:: Provided data

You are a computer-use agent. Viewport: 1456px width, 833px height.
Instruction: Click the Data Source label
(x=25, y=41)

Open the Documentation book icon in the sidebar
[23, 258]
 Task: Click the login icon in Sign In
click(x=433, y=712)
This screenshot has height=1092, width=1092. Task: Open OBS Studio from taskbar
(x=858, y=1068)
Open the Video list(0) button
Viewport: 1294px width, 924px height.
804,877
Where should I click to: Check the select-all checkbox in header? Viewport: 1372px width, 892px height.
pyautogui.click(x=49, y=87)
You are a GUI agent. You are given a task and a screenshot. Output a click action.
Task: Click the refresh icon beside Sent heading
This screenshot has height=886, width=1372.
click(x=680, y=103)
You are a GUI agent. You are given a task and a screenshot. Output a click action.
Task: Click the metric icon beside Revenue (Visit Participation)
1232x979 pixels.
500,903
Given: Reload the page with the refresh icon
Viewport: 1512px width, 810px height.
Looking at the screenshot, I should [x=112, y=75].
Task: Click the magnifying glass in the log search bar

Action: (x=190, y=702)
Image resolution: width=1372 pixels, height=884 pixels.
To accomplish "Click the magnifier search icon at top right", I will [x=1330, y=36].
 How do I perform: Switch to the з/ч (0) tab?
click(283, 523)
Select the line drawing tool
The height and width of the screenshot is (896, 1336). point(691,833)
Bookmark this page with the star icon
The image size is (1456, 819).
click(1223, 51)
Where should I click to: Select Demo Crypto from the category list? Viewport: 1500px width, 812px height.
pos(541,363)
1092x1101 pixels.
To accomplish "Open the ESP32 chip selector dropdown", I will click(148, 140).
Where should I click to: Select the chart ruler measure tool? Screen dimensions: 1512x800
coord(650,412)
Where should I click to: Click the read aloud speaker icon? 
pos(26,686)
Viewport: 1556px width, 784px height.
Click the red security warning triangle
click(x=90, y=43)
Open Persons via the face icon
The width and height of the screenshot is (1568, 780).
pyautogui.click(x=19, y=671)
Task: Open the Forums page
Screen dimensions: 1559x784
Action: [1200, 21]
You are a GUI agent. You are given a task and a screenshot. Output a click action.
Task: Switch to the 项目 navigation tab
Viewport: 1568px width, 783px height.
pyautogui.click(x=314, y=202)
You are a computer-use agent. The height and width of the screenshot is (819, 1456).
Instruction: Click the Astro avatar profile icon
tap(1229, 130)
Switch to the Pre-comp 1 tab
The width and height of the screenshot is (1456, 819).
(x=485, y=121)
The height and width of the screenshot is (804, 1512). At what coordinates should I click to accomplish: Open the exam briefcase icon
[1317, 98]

::::

What you will do: When you reach the end of the records, set them all down again exactly.

Final answer:
You are a computer-use agent. Viewport: 1456px width, 833px height.
Instruction: Click the Data Source label
(x=25, y=41)

Open the Documentation book icon in the sidebar
[23, 258]
 Task: Click the login icon in Sign In
click(x=433, y=712)
This screenshot has height=1092, width=1092. Task: Open OBS Studio from taskbar
(x=858, y=1068)
Open the Video list(0) button
Viewport: 1294px width, 924px height.
804,877
Where should I click to: Check the select-all checkbox in header? Viewport: 1372px width, 892px height.
pyautogui.click(x=49, y=87)
You are a GUI agent. You are given a task and a screenshot. Output a click action.
Task: Click the refresh icon beside Sent heading
This screenshot has height=886, width=1372.
click(x=680, y=103)
You are a GUI agent. You are given a task and a screenshot. Output a click action.
Task: Click the metric icon beside Revenue (Visit Participation)
1232x979 pixels.
500,903
Given: Reload the page with the refresh icon
Viewport: 1512px width, 810px height.
Looking at the screenshot, I should [x=112, y=75].
Task: Click the magnifying glass in the log search bar

Action: (x=190, y=702)
Image resolution: width=1372 pixels, height=884 pixels.
To accomplish "Click the magnifier search icon at top right", I will [x=1330, y=36].
 How do I perform: Switch to the з/ч (0) tab?
click(283, 523)
Select the line drawing tool
The height and width of the screenshot is (896, 1336). point(691,833)
Bookmark this page with the star icon
The image size is (1456, 819).
click(1223, 51)
Where should I click to: Select Demo Crypto from the category list? Viewport: 1500px width, 812px height.
pos(541,363)
1092x1101 pixels.
To accomplish "Open the ESP32 chip selector dropdown", I will click(148, 140).
Where should I click to: Select the chart ruler measure tool? Screen dimensions: 1512x800
coord(650,412)
Where should I click to: Click the read aloud speaker icon? 
pos(26,686)
Viewport: 1556px width, 784px height.
Click the red security warning triangle
click(x=90, y=43)
Open Persons via the face icon
The width and height of the screenshot is (1568, 780).
pyautogui.click(x=19, y=671)
Task: Open the Forums page
Screen dimensions: 1559x784
Action: [1200, 21]
You are a GUI agent. You are given a task and a screenshot. Output a click action.
Task: Switch to the 项目 navigation tab
Viewport: 1568px width, 783px height.
pyautogui.click(x=314, y=202)
You are a computer-use agent. The height and width of the screenshot is (819, 1456).
Instruction: Click the Astro avatar profile icon
tap(1229, 130)
Switch to the Pre-comp 1 tab
The width and height of the screenshot is (1456, 819).
(x=485, y=121)
The height and width of the screenshot is (804, 1512). At what coordinates should I click to accomplish: Open the exam briefcase icon
[1317, 98]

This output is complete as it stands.